WORK ORDER: Reproduce the section of the listing that begins at the line containing "Jorge Riccitelli enologo del año (459, 1611)" and finishes at the line containing "[Folgen Sie uns auf Facebook] (20, 2463)". Include both end lines and nothing beyond them.

*** Opening of RECORDS TO USE ***

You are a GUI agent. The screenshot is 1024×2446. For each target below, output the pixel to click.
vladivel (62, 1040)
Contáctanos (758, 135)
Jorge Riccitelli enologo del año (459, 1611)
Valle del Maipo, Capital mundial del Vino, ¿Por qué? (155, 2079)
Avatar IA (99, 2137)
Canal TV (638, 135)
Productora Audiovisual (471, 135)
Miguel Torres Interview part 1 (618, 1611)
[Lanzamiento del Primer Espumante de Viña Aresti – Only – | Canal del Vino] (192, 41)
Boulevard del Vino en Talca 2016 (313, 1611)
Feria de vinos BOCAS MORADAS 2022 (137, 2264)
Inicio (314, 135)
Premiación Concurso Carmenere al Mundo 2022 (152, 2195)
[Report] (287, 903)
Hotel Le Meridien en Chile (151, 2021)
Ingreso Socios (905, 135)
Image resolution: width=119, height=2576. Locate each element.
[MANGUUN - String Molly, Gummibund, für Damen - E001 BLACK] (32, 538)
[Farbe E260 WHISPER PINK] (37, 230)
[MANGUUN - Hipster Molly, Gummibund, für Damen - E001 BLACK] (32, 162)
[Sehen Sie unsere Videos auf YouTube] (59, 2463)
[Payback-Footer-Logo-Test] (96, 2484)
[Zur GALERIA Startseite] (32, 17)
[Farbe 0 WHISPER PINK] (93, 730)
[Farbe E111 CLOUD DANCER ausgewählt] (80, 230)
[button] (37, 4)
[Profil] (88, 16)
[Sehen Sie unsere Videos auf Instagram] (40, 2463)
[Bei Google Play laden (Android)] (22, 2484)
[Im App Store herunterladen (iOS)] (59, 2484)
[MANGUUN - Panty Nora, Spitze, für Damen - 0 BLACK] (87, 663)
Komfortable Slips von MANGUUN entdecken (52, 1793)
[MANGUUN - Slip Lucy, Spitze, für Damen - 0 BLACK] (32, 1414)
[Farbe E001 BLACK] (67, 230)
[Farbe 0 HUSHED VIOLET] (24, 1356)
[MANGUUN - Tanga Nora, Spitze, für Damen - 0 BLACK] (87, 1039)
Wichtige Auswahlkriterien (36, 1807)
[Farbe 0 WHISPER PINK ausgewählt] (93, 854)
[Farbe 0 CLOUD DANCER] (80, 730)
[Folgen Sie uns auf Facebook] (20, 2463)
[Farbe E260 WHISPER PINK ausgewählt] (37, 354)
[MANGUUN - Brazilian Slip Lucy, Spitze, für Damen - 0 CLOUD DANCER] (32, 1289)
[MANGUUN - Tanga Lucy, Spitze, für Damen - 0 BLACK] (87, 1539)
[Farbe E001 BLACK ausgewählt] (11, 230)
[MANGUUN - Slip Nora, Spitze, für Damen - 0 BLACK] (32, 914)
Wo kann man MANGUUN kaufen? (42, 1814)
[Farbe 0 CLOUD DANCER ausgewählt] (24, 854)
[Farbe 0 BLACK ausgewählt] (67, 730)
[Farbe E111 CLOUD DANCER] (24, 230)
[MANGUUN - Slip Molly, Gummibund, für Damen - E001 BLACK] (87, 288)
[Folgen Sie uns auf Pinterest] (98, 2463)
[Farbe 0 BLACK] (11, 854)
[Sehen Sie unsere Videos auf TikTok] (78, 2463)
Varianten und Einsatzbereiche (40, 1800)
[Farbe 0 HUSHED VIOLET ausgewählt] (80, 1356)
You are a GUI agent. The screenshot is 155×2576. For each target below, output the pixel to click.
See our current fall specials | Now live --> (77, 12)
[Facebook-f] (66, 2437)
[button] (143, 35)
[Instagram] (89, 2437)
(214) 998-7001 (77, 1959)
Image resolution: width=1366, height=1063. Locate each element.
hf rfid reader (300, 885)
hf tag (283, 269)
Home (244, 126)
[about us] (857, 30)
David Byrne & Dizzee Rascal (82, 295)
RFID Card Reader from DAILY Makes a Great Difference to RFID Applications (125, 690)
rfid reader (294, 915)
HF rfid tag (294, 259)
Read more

*** Close of RECORDS TO USE ***

ANSWER BOX:
Jorge Riccitelli enologo del año (459, 1611)
Valle del Maipo, Capital mundial del Vino, ¿Por qué? (155, 2079)
Avatar IA (99, 2137)
Canal TV (638, 135)
Productora Audiovisual (471, 135)
Miguel Torres Interview part 1 (618, 1611)
[Lanzamiento del Primer Espumante de Viña Aresti – Only – | Canal del Vino] (192, 41)
Boulevard del Vino en Talca 2016 (313, 1611)
Feria de vinos BOCAS MORADAS 2022 (137, 2264)
Inicio (314, 135)
Premiación Concurso Carmenere al Mundo 2022 (152, 2195)
[Report] (287, 903)
Hotel Le Meridien en Chile (151, 2021)
Ingreso Socios (905, 135)
Image resolution: width=119, height=2576. Locate each element.
[MANGUUN - String Molly, Gummibund, für Damen - E001 BLACK] (32, 538)
[Farbe E260 WHISPER PINK] (37, 230)
[MANGUUN - Hipster Molly, Gummibund, für Damen - E001 BLACK] (32, 162)
[Sehen Sie unsere Videos auf YouTube] (59, 2463)
[Payback-Footer-Logo-Test] (96, 2484)
[Zur GALERIA Startseite] (32, 17)
[Farbe 0 WHISPER PINK] (93, 730)
[Farbe E111 CLOUD DANCER ausgewählt] (80, 230)
[button] (37, 4)
[Profil] (88, 16)
[Sehen Sie unsere Videos auf Instagram] (40, 2463)
[Bei Google Play laden (Android)] (22, 2484)
[Im App Store herunterladen (iOS)] (59, 2484)
[MANGUUN - Panty Nora, Spitze, für Damen - 0 BLACK] (87, 663)
Komfortable Slips von MANGUUN entdecken (52, 1793)
[MANGUUN - Slip Lucy, Spitze, für Damen - 0 BLACK] (32, 1414)
[Farbe E001 BLACK] (67, 230)
[Farbe 0 HUSHED VIOLET] (24, 1356)
[MANGUUN - Tanga Nora, Spitze, für Damen - 0 BLACK] (87, 1039)
Wichtige Auswahlkriterien (36, 1807)
[Farbe 0 WHISPER PINK ausgewählt] (93, 854)
[Farbe 0 CLOUD DANCER] (80, 730)
[Folgen Sie uns auf Facebook] (20, 2463)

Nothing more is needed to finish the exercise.